5月16日に岡山県に発令された緊急事態宣言。
岡山県の要望を受け、23日のV・ファーレン長崎との試合はリモートマッチとなった。
各部署は慌ただしく準備に追われる。緊急事態宣言が発令される前からリモートマッチの想定はしていたものの、この短時間に変更することはとても大変だ。
試合のイベントはもちろん中止、ホームページではリモートマッチになったことを伝えると共に、報道各社からの問い合わせに答える。広報部はその対応に追われた。
試合の運営を担当する運営部は、広場で行われる予定だったイベント中止の対応、様々な協力会社への連絡、試合を運営する上で必要なアルバイトの方やボランティアの方などへの連絡等をした。ボールパーソン、担架などの人員がいなくなったので、フロントスタッフの配置や人数の調整など、こと細かく調整し、スケジュールを決めていく。
担架の確認をするフロントスタッフ(澤口撮影)
それは、法人担当者にも同じように降りかかった。
スポンサーの皆さまに対してリモートマッチで行われることの説明をし、ご理解をしていただいた。法人担当者たちは広告の露出度が減るので、工夫ができないか模索し、意見を出し合う。
各部署がこのような対応に追われたのだった。
リモートマッチになってしまった以上、ファジアーノ岡山のフロントスタッフができる現状の最高を求め、スポンサーの皆さまへのよりよい対応、お客様への対応を各部署が指摘し合い、お互いを高め合っていくのであった。
お客様への対応という点では、今回も「みんなでDAZN観戦!」をファンエンゲージメント部の企画で実施した。

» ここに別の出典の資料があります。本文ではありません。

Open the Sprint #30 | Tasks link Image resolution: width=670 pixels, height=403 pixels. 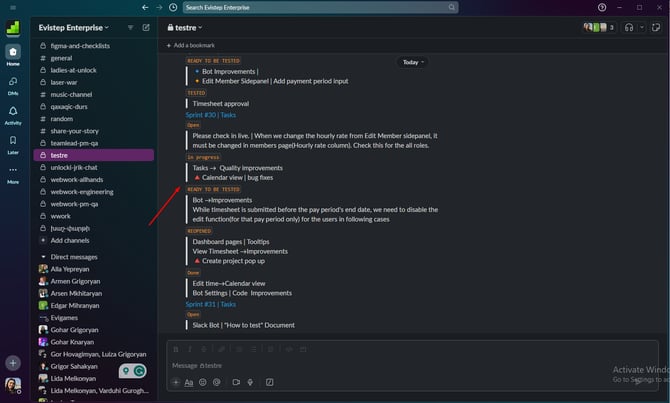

1人で観るのではなく、スタッフと一緒に観ることで、より楽しく観戦してほしい。オンラインを通じて、少しでも関心を持ち続けてもらいたい。有観客の試合に戻った時に、たくさんの方にスタジアムに来ていただけるようにという想いが、本来の目的と経緯である。
今回は櫻内さんと私に加え、広報部の瀬島さんの3人がキャスティングされたのだが、おっさん3人では厳しいとの声が社内で挙がったのだろう…。今回も椋原健太さんを招いて行うこととなった。15分という短い時間でも出ていただきたいという私たち3人の力の無さ…。2日前の出演依頼にも関わらず、快く引き受けてくれた健太のファジアーノに対する愛を感じた。「健太ありがとう!」
試合当日は夏のような陽気で、青空が広がっていた。本来ならたくさんの方が来場してくださり、ファジフーズやファジビール、ファジレモンサワーをお楽しみいただけたのではないだろうか。広場は閑散としていて、物静かなスタジアムであった。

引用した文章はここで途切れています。